MPPM CONDENA REPRESSÃO ISRAELITA E SAÚDA A UNIDADE NA LUTA DO POVO PALESTINO

 

Funeral de palestinos mortos em ataque israelita na cidade de Nablus [Majdi Mohammed/AP Photo]

O MPPM — Movimento pelos Direitos do Povo Palestino e pela Paz no Médio Oriente — denuncia e condena a brutal escalada de violência do ocupante israelita sobre o povo palestino, na Cisjordânia e em Jerusalém Oriental, ao mesmo tempo que saúda as manifestações de unidade, expressas tanto na resistência popular na Palestina ocupada, como na aproximação das forças políticas recentemente reunidas na Argélia.

A repressão israelita nos territórios palestinos ocupados está a assumir proporções de enorme gravidade, a que urge pôr rapidamente cobro. São praticamente diários os assassinatos de palestinos pelas forças repressivas israelitas, bem como os actos de violência levados a cabo por colonos em toda a Cisjordânia.

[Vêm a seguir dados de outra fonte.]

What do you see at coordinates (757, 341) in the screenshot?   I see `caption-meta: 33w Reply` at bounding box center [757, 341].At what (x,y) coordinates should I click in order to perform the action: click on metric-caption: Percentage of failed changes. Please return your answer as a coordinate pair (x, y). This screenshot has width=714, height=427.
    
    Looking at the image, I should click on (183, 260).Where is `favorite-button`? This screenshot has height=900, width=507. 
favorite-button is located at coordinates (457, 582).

O enviado especial da ONU para o Médio Oriente, Tor Wennesland, afirmou no recente debate especial sobre a Palestina no Conselho de Segurança, que 2022 está a ser o ano mais mortífero para os palestinos da Cisjordânia desde que a ONU começou a compilar dados em 2005. Só no mês passado, as forças de segurança israelitas mataram 32 palestinos, incluindo 6 crianças, e feriram 311. Desde o início do ano, mais de 125 palestinos foram assassinados pelos ocupantes.

O Chefe de Estado Maior das forças armadas israelitas confirmou em discurso recente que «tem estado a fazer guerra na Cisjordânia, ao longo dos últimos sete meses» e revelou que, apenas desde Março, já foram detidos mais de 1500 palestinos.

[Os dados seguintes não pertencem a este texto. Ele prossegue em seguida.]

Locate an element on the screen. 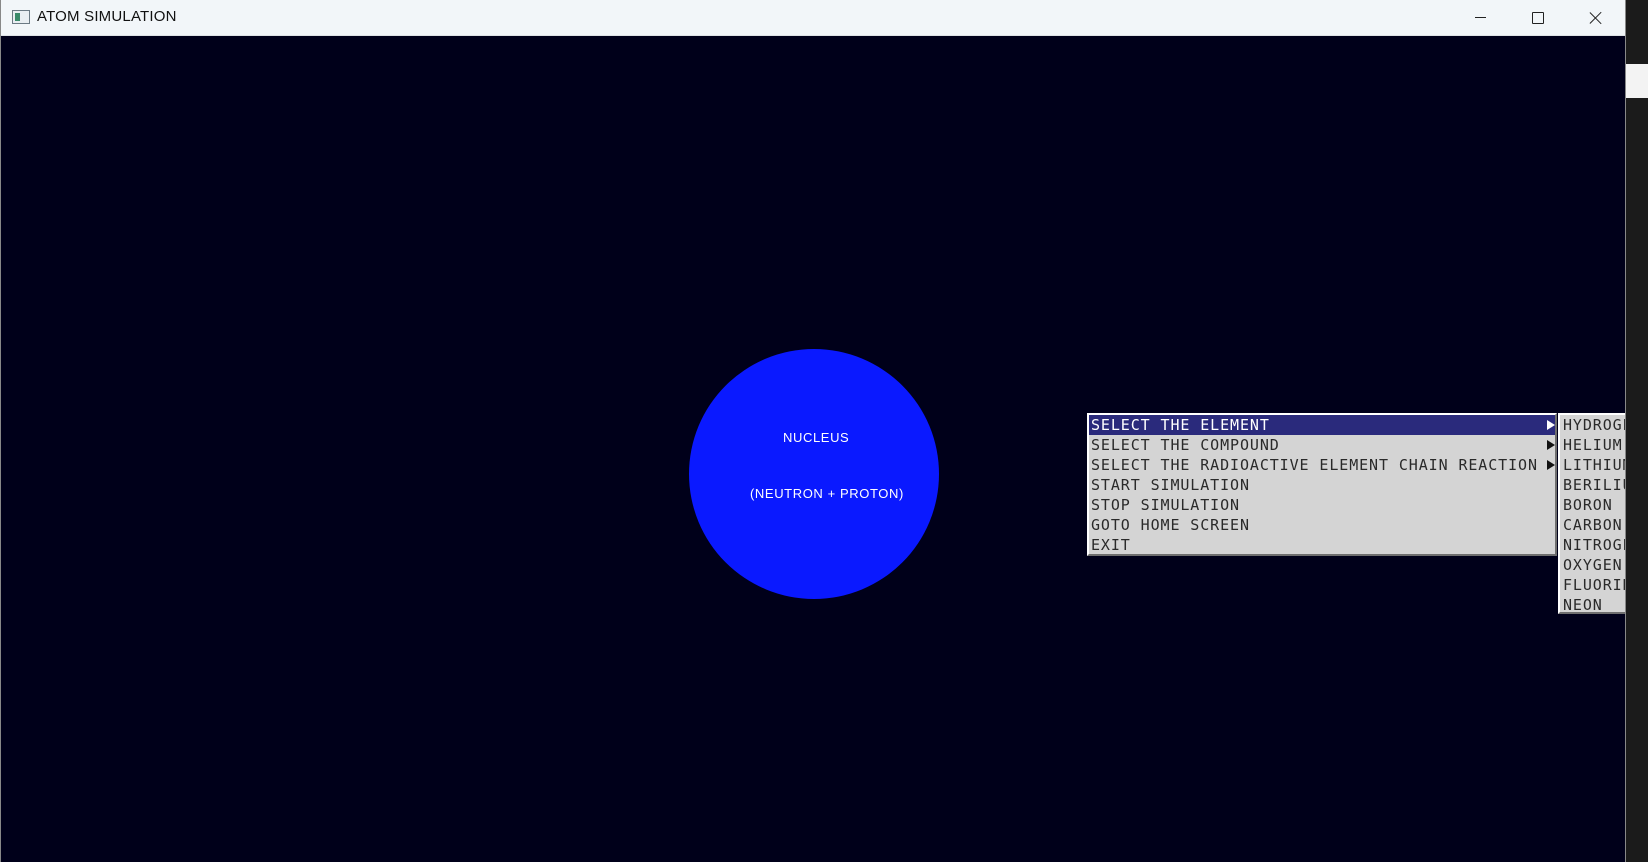 This screenshot has width=1648, height=862. menu-item-label: EXIT is located at coordinates (1111, 545).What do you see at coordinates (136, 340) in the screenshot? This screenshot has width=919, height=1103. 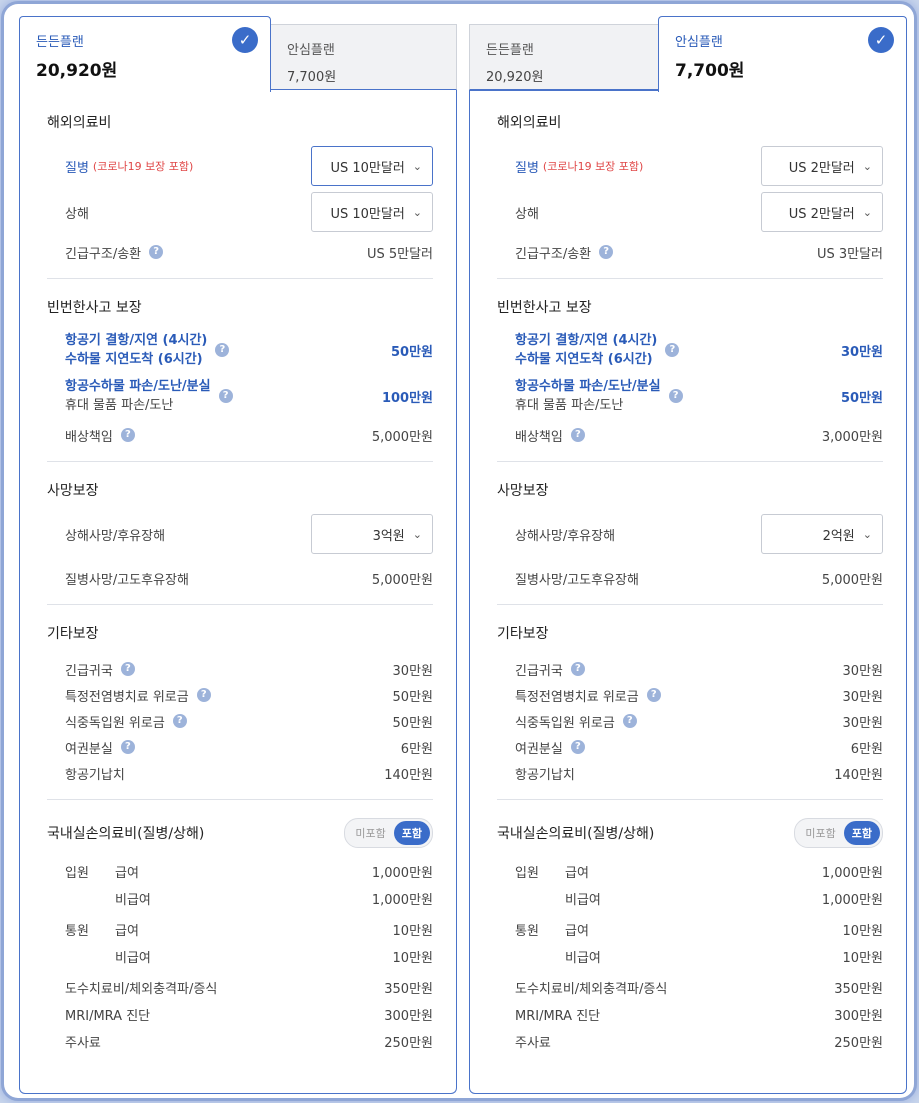 I see `flight-delay-label: 항공기 결항/지연 (4시간)` at bounding box center [136, 340].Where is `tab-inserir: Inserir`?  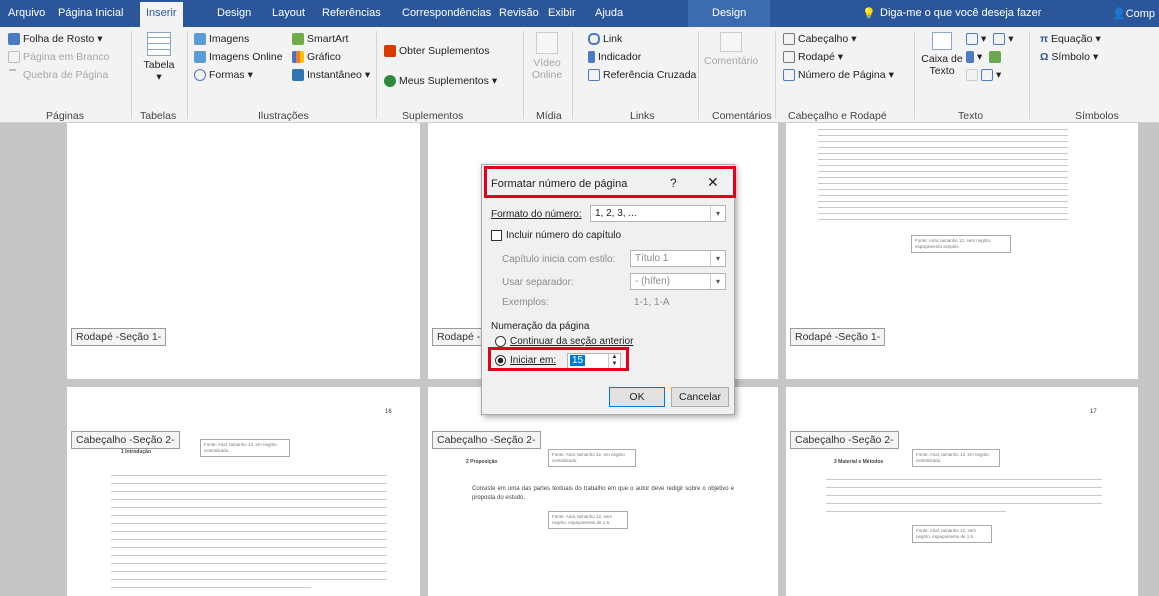 tab-inserir: Inserir is located at coordinates (162, 14).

Há mais de três semanas que a cidade de Nablus e os seus 170 mil habitantes vivem sob o cerco do ocupante israelita, uma realidade com que se confrontam outras povoações na Cisjordânia e que a Faixa de Gaza conhece há 15 anos.

O MPPM condena a intolerável escalada de repressão e violência do ocupante israelita, exigindo o seu fim imediato. Exige que o governo português quebre o seu silêncio de sempre quando se trata de denunciar os crimes de Israel e reclama, das Nações Unidas, uma posição firme e inequívoca de condenação da violência israelita.

Ao mesmo tempo, o MPPM saúda a crescente unidade do povo palestino, expressa na cada vez maior resistência popular nas vilas e cidades sob ocupação. Essa unidade reflecte-se também na Cimeira de 14 forças políticas palestinas no passado dia 13 de Outubro, na Argélia, e na Declaração conjunta aí aprovada, cuja concretização representará um importante acontecimento.

A unidade do povo palestino em torno do combate pelos seus direitos inalienáveis é elemento decisivo para desbloquear a ausência, desde há vários anos, de qualquer processo político de resolução da questão palestina.

É urgente pôr fim à hipocrisia, às promessas nunca cumpridas, às conivências com Israel e a sua negação dos direitos do povo palestino, inscritos em inúmeras Resoluções da ONU. O povo da Palestina exige justiça. E os povos do mundo estão a manifestar uma crescente solidariedade com essa exigência.

O MPPM apela ao reforço, no nosso país, da solidariedade com a luta do povo palestino. Nesse sentido, apela à participação nas iniciativas que irá promover, durante o mês de Novembro, no âmbito das Jornadas de Solidariedade com a Palestina, em torno do Dia Mundial de Solidariedade com o Povo Palestino — 29 de Novembro — e cujo programa será divulgado dentro em breve.